In June, Hearn and Andresen announced a fix. Their update, bitcoin XT, would expand the block size to 8 megabytes and add a few other tweaks. Bitcoin heavyweights, Hearn and Andresen hoped to rally the community around their proposal.
They haven’t been so lucky. Given bitcoin’s diffuse structure, no one person can dictate changes in its architecture. New versions of bitcoin must be adopted en masse for them to have a fighting chance. So Andresen and Hearn have embarked on a monthslong campaign to win hearts and minds over to XT.
The fight hasn’t always been pretty as bitcoin’s fervent community has sparred over both the technical details of the plan and the politics of its implementation. At times, the scrapping has grown intense: Reddit’s bitcoin forum apparently barred discussion of XT last weekend.
“These are not experienced diplomats,” said Dourado . “They’re conducting policy, but they’re not conducting it with the level of diplomacy of international policy-makers.”
Hearn, in an email to International Business Times, agreed: “It's essentially politics masquerading as technical disagreement.”
Core developers of bitcoin -- members of the five-person team that keep it running on a volunteer and somewhat ad hoc basis that includes Andresen -- are hopelessly split on the issue.

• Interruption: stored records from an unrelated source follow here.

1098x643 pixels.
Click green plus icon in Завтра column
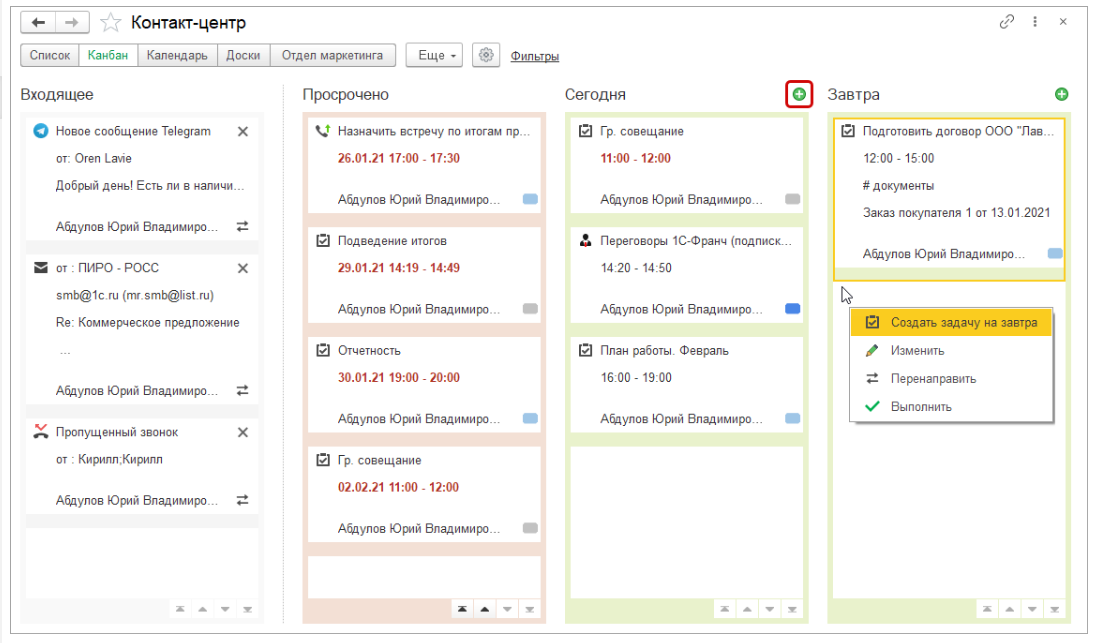tap(1061, 94)
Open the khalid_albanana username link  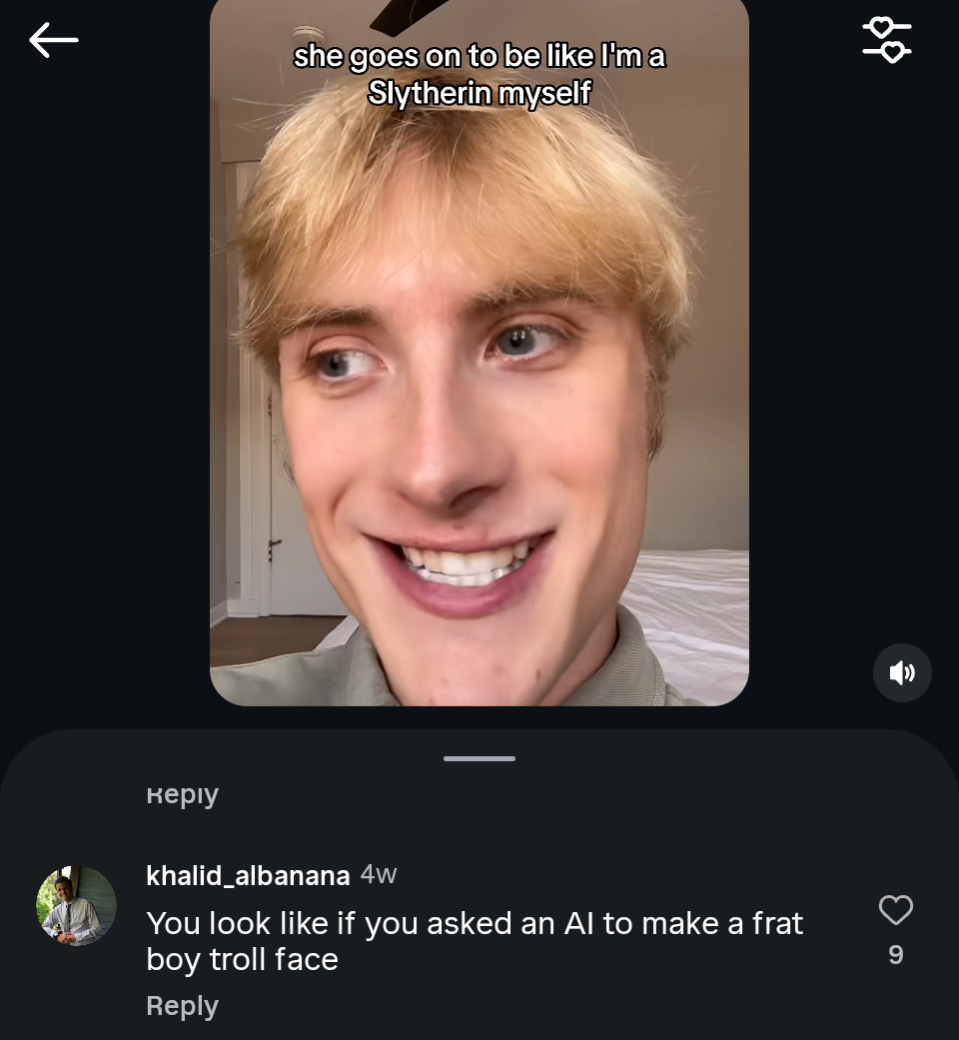pos(247,876)
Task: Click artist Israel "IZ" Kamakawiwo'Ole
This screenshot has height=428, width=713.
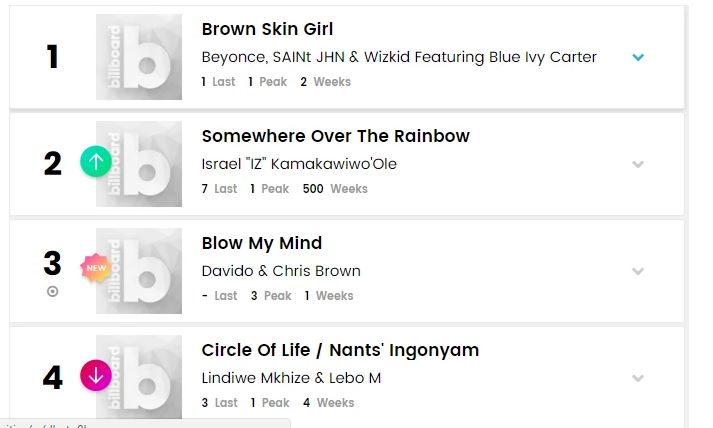Action: [299, 164]

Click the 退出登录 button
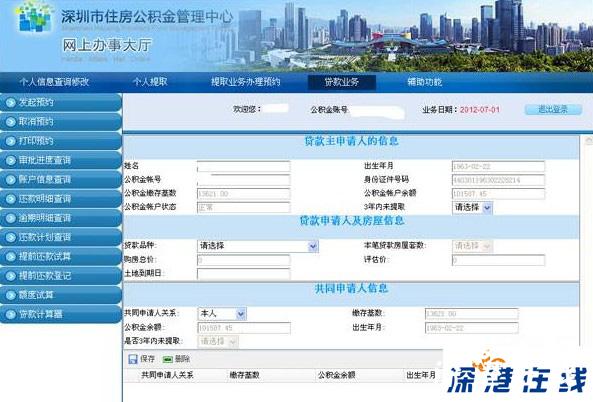[x=553, y=110]
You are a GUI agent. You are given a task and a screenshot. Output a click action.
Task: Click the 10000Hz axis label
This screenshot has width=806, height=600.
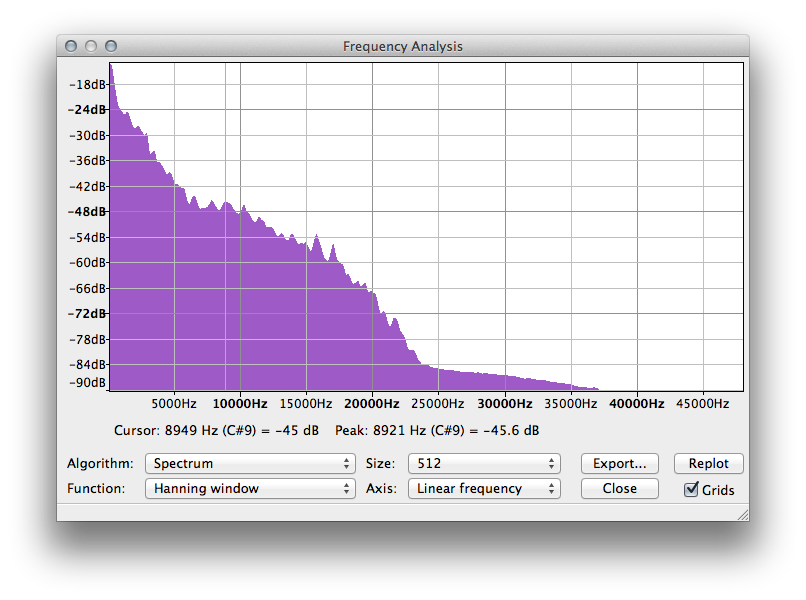240,404
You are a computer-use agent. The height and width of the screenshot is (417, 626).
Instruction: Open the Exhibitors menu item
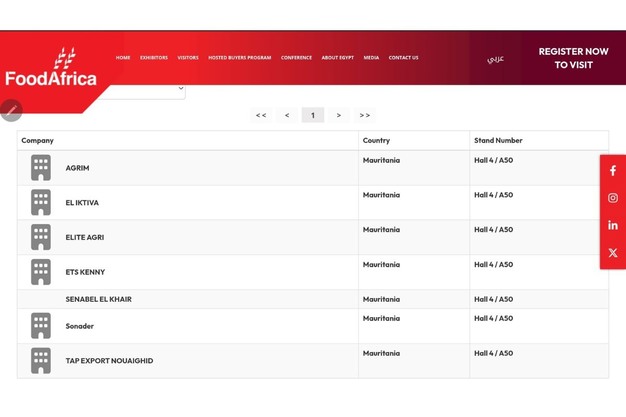pyautogui.click(x=154, y=58)
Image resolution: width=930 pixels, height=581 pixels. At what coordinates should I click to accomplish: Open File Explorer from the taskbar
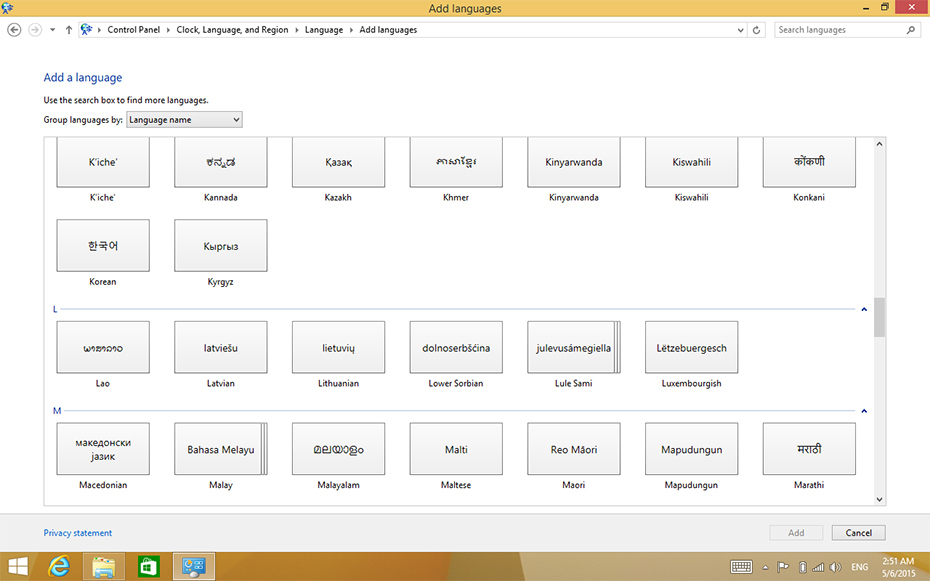pos(104,567)
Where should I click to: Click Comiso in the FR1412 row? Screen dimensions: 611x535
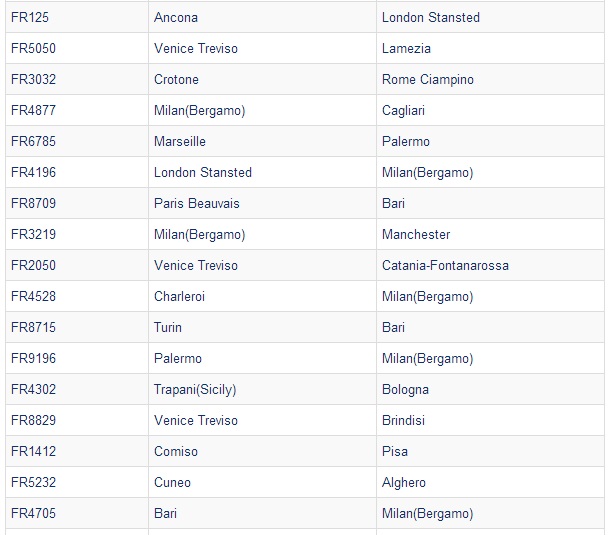point(176,451)
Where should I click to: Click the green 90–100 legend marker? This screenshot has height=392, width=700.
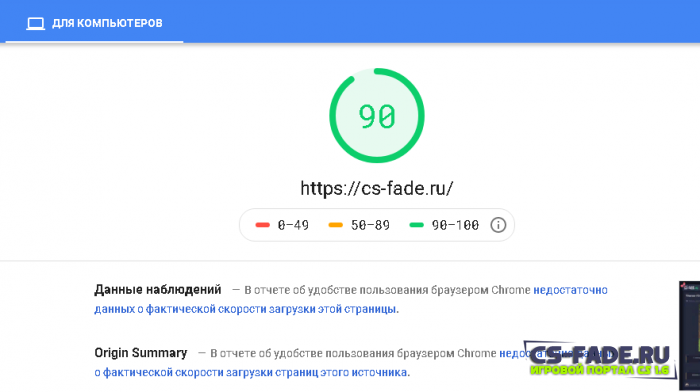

Some worry presenting users and miners with a stark binary isn’t necessarily a winning strategy. “A hardfork is hard to do at the best of times (everyone needs to upgrade their software!), and simply not possible if almost the entire technical community disagrees with you,” Wladimir van der Laan, another core developer, wrote in June.
Bitcoin.org, the unofficial online home for bitcoin releases, put out a firmly worded statement opposing the hard fork: “At the very best, a contentious hard fork will leave people who chose the losing side of the fork feeling disenfranchised. At the very worst, it will make bitcoins permanently lose their value.”
Others fear increasing the block size to 8 megabytes has the potential to further centralize the currency, a development akin to tyrannical dictatorship to authority-averse bitcoin users. Blocks have to be verified by so-called full nodes, a patchwork of some 6,300 computers worldwide that ensure the same coin is never spent twice.
But the number of nodes has dwindled over the years, and increasing the block size eightfold might further dissuade volunteers from donating valuable processing power to the effort, concentrating nodes in fewer hands.
Peter Todd, a staunch opponent of the fork, told the bitcoin news outlet CoinTelegraph the possibility of node centralization poses “a huge risk with the potential to destroy bitcoin in the medium to long term.”
Hearn turns the argument on its head. “It’s the lack of a fork that threatens the viability of bitcoin in the future,” he said.
Users have nearly five months to make the switch before either the 75 percent threshold is reached and non-XT bitcoins lose their value, or the XT project is abandoned. “If the fork 'fails' in the sense of just not getting enough support, nothing happens to bitcoin,” Hearn explained.
So far, more than 10 percent of bitcoin nodes have taken up XT, an increase from about 1.5 percent from the weekend when the new version officially was launched.
Luria sees two potential paths forward for bitcoin. “One is that they come to an agreement and a consensus is applied broadly across the network,” he said. “The other option is that no one can find a consensus and never will again.”